If you are selling goods to VAT registered EU customers from the UK then you can potentially zero rate (0%) the goods for VAT. However it's important to include both your own and the customer's VAT registration number on your invoice. The sale will also need to be recorded on your EC sales list.
If you are selling goods to non-EU customers and the goods are physically leaving the UK then you can potentially zero-rate for VAT purposes. However in order to do this, you must retain evidence that the goods are being exported outside the UK.
EU businesses that sell goods to UK customers
Once again, where the business is VAT registered the treatment will be determined by whether or not your customers are registered for UK VAT.
Non--VAT registered customers
If the goods are already based in the UK at the point of sale and the EU business does not have a fixed establishment in the UK it will automatically be required to register for VAT from day one - there is no threshold.
If the goods are in the EU country at the time of sale then they will be regarded as UK distance sales.
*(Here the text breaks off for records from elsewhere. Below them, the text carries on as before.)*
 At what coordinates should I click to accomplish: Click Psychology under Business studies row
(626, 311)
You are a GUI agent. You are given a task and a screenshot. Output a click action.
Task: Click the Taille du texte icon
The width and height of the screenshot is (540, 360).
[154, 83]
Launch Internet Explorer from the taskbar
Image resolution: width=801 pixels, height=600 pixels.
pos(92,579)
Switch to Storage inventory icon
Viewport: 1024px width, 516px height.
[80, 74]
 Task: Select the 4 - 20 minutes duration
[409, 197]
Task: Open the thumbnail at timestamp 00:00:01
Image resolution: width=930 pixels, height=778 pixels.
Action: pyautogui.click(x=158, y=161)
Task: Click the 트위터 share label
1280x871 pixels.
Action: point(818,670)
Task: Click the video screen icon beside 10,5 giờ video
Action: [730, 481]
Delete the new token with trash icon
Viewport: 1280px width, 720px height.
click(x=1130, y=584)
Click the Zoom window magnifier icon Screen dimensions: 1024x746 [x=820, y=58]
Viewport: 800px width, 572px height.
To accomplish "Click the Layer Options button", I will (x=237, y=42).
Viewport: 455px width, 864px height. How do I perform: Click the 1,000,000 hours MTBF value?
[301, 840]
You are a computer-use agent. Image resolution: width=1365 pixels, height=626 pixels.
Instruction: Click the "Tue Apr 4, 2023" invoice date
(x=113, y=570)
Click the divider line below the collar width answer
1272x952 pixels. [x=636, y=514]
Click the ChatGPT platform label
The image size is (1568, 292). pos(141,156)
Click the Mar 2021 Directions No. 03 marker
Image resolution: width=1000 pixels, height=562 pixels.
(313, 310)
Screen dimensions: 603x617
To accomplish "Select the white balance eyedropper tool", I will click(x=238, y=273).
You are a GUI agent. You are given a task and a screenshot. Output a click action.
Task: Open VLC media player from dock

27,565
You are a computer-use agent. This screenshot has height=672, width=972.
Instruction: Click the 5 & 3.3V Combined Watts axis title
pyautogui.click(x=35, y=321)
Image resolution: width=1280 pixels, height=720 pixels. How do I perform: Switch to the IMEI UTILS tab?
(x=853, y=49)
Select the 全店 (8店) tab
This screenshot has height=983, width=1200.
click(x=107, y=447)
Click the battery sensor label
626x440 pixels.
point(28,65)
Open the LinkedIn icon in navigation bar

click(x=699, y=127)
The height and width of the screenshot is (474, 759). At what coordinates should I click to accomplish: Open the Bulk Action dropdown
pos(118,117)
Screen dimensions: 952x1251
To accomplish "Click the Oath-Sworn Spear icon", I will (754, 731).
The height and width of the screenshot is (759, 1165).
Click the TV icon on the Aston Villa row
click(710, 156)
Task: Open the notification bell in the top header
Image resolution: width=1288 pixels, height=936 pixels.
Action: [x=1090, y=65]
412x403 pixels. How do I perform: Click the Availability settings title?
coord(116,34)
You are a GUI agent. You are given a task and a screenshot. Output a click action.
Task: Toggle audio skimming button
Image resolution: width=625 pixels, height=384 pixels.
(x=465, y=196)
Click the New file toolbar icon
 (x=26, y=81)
Once the UK's distance selling threshold (£70K) is exceeded an EU business must register for UK VAT and charge UK VAT on all subsequent sales.
VAT registered customers
Once again, if the goods are already based in the UK and the EU business does not have a fixed establishment in the UK it will automatically be required to register for VAT.
If the goods are in the EU country at the time of sale then they will be subject to EU VAT, however it may be possible to zero rate the sale if your customer provides you with a valid UK VAT registration number.
Non-EU businesses that sell goods to UK customers
If the goods are already based in the UK and your business does not have a fixed or business establishment in the UK then automatic VAT registration will be required.
If the goods are outside the EU at the point of sale though you are responsible for importing the goods to the UK, then registration is automatically required where there is no fixed or business establishment in the UK
However if your buyer is responsible for importing the goods to the UK, the supply is deemed to take place outside the UK and there are no potential UK VAT obligations for your business
VAT rules for online businesses selling goods in the UK - other points
It's important to establish what counts as turnover for VAT purposes when selling online, particularly where the distance selling rules apply. As mentioned above, we covered this particular topic in a previous blog.
One final point to mention is that because online market places (e.g. Amazon) can be held jointly and severally liable by HM Revenue for an online seller's VAT liability they are likely to request details from you if they consider that your online business should be registered for VAT. They can also potentially block you from selling goods on their marketplace if you fail to provide a VAT registration number where they believe one is necessary.